┌─ Texto de leitura
Você conhece algum pato selvagem com problemas
hormonais? Alguma vez presenciou na floresta um tigre obeso? Libélulas com
banha na cintura? Tamanduás inchados? Que eu saiba, dentre todos os animais
selvagens, o único que apresenta problemas de peso é a “anta gorda”.
A Natureza mantém as jaguatiricas num controle
rígido e eficiente, e é por isso que estão sempre saudáveis e esbeltas. A
técnica é deixá-las absolutamente à vontade, que comam, procriem,
desenvolvam-se ao seu bel prazer, até o limite permitido pelas outras espécies.
A tartaruga, aquela de carapaça esverdeada — ou mesmo a amarela com listras
marrons e outros arranjos colorais — havia tamanha certeza (do Criador) de que
ela jamais ultrapassaria o peso ideal, que veio já com uma roupagem inelástica.
Você não pode engordar, tartaruguinha, mesmo que queira (até onde eu saiba)!
└─
┌─ Material fornecido
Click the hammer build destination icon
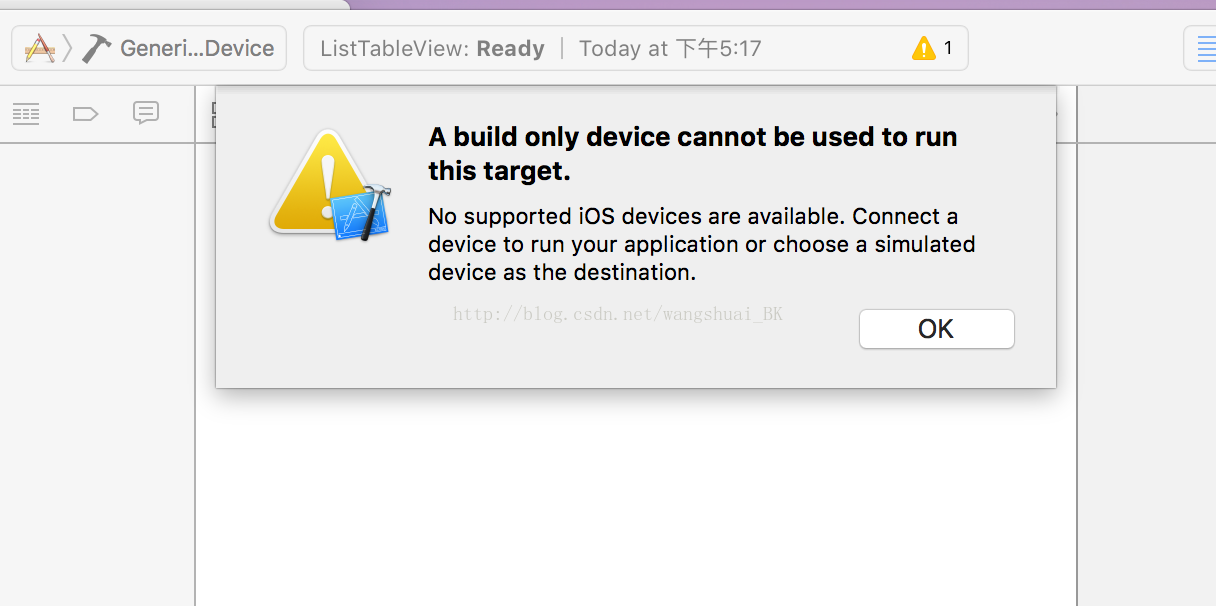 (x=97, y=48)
└─
┌─ Material fornecido
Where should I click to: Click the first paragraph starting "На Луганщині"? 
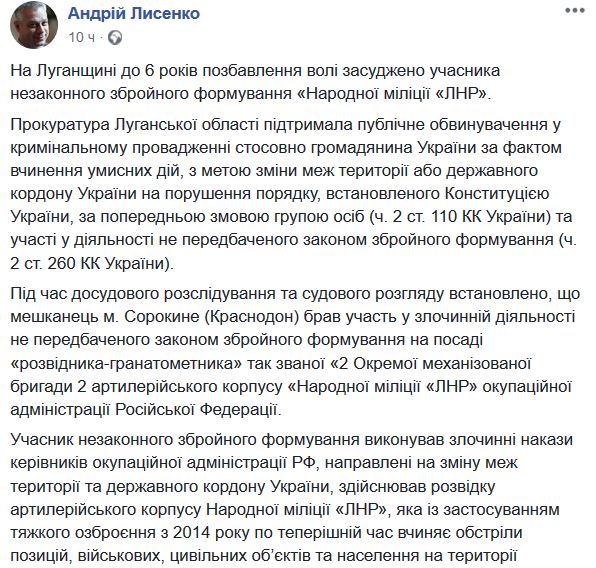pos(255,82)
└─
## O que fazer
Extraia na íntegra o texto sobre o peso dos animais selvagens, sem mudar nenhuma palavra. Não é preciso consultar a listagem.

## Resposta escrita
Você conhece algum pato selvagem com problemas
hormonais? Alguma vez presenciou na floresta um tigre obeso? Libélulas com
banha na cintura? Tamanduás inchados? Que eu saiba, dentre todos os animais
selvagens, o único que apresenta problemas de peso é a “anta gorda”.
A Natureza mantém as jaguatiricas num controle
rígido e eficiente, e é por isso que estão sempre saudáveis e esbeltas. A
técnica é deixá-las absolutamente à vontade, que comam, procriem,
desenvolvam-se ao seu bel prazer, até o limite permitido pelas outras espécies.
A tartaruga, aquela de carapaça esverdeada — ou mesmo a amarela com listras
marrons e outros arranjos colorais — havia tamanha certeza (do Criador) de que
ela jamais ultrapassaria o peso ideal, que veio já com uma roupagem inelástica.
Você não pode engordar, tartaruguinha, mesmo que queira (até onde eu saiba)!